The presented work explores the effect of physical exertion and medication on speech features in subjects with COPD. The effects of physical effort have been compared to those produced by a control group. The results have shown that several speech features, ranging from f0, voice quality, to prosodic features based on intonation and rhythm, might suffer signification changes under both physical effort and inhaled medication, and that the differences of the physical effort and medication effects are consistent in intonation and rhythm prosodic features. While effort causes a more flattened intonation and lower rhythm characteristics, medication seems to help patients to achieve more expressive speech and a higher rhythm, reflected as higher speech rates, a smaller number of pauses, and lower segment durations.

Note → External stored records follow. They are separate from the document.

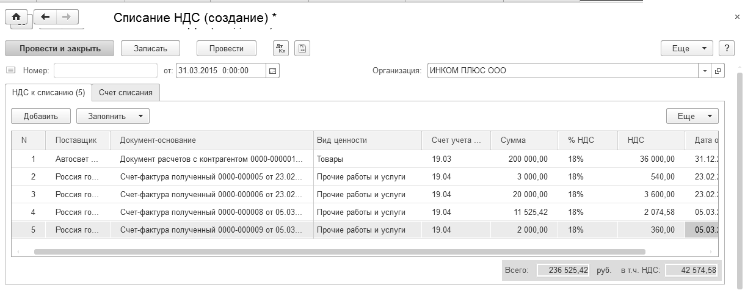This screenshot has width=745, height=290.
Task: Click the Записать button
Action: coord(150,49)
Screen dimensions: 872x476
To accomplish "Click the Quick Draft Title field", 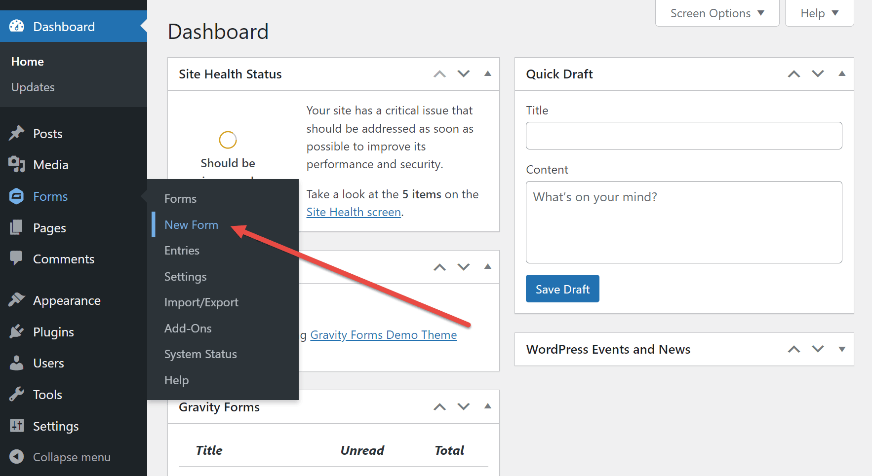I will (x=684, y=136).
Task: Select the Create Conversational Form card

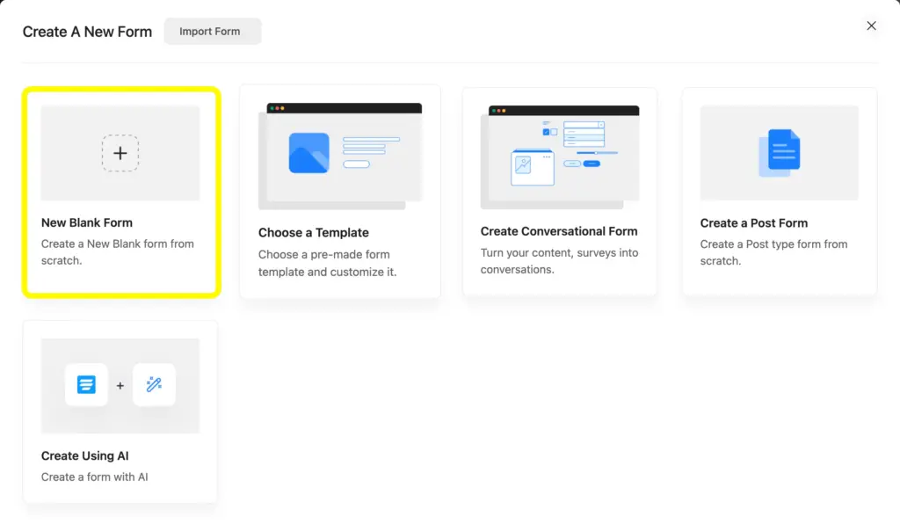Action: point(560,189)
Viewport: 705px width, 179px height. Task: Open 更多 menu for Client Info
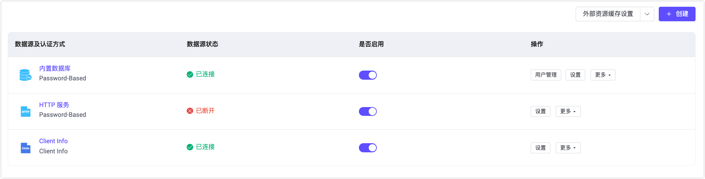click(568, 148)
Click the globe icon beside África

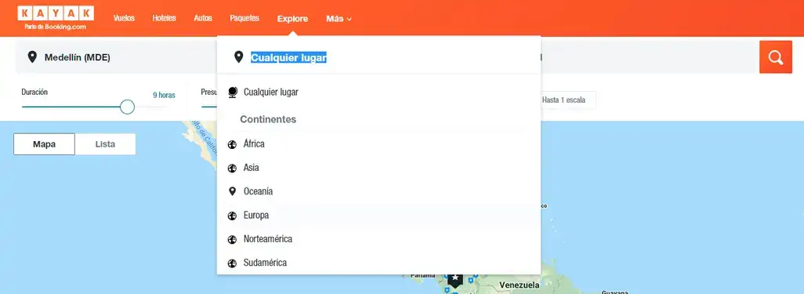coord(232,144)
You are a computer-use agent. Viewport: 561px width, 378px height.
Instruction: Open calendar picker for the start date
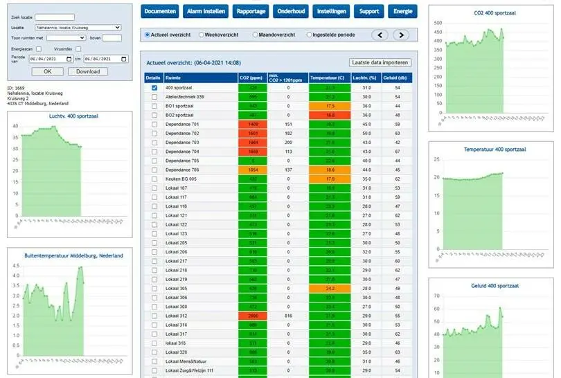69,60
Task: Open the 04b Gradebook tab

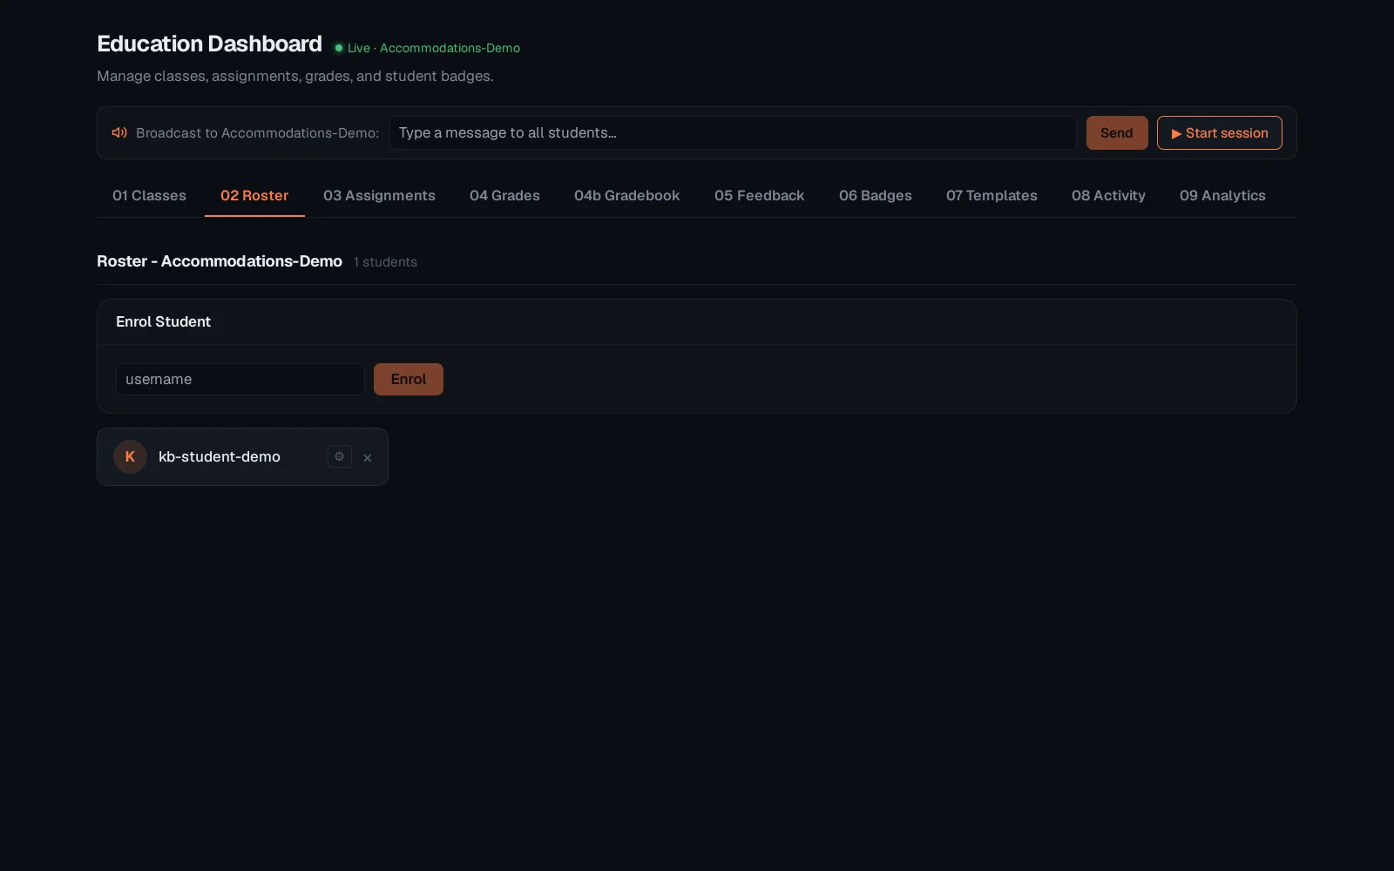Action: (x=626, y=195)
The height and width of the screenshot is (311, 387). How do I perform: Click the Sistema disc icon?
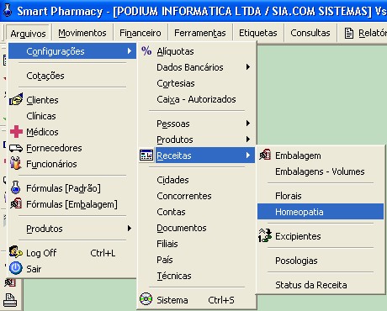click(146, 299)
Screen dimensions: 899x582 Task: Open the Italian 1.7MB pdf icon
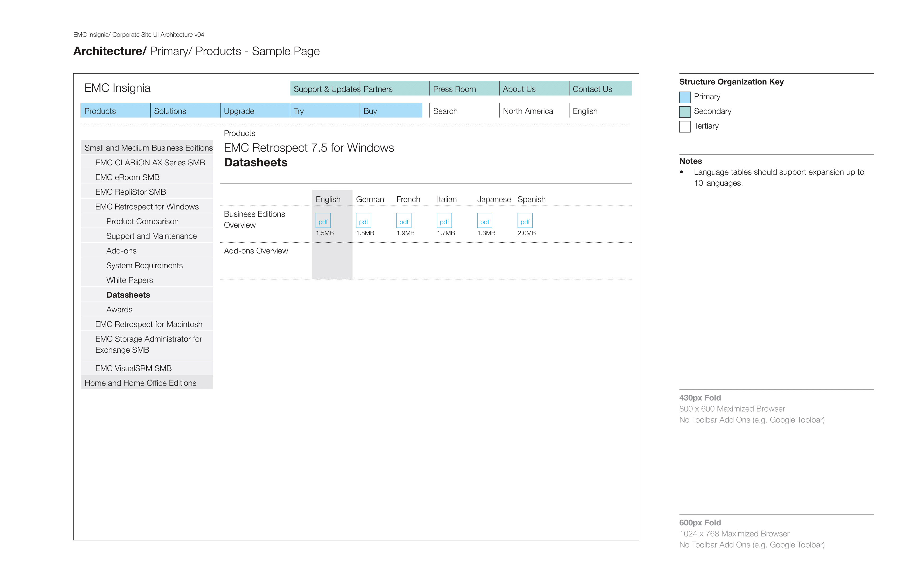tap(444, 220)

The current study also explored the performance of a classification system to discern between COPD/non-COPD subjects, and to predict FEV₁. Very few studies deal with classification of COPD variables. The results achieved up to 72% of classification accuracy over a baseline of 50%, which are comparable to—and even outperform—the ones obtained in previous studies such as [19], where COPD and non-COPD individuals were found differentiable with an accuracy of 68%. Moreover, it was shown that beyond the specific accuracy values obtained, modifications in speech feature values due to different conditions can affect the performance of a COPD automatic detection system, so that its design regarding the recording conditions is important for a successful performance.

This work represents a proof of concept for COPD patient supervision using machine learning algorithms and takes a step forward to the understanding of COPD, and to the benefits of automatic detection of COPD variables from speech, which could be useful for clinicians working in the respiratory field.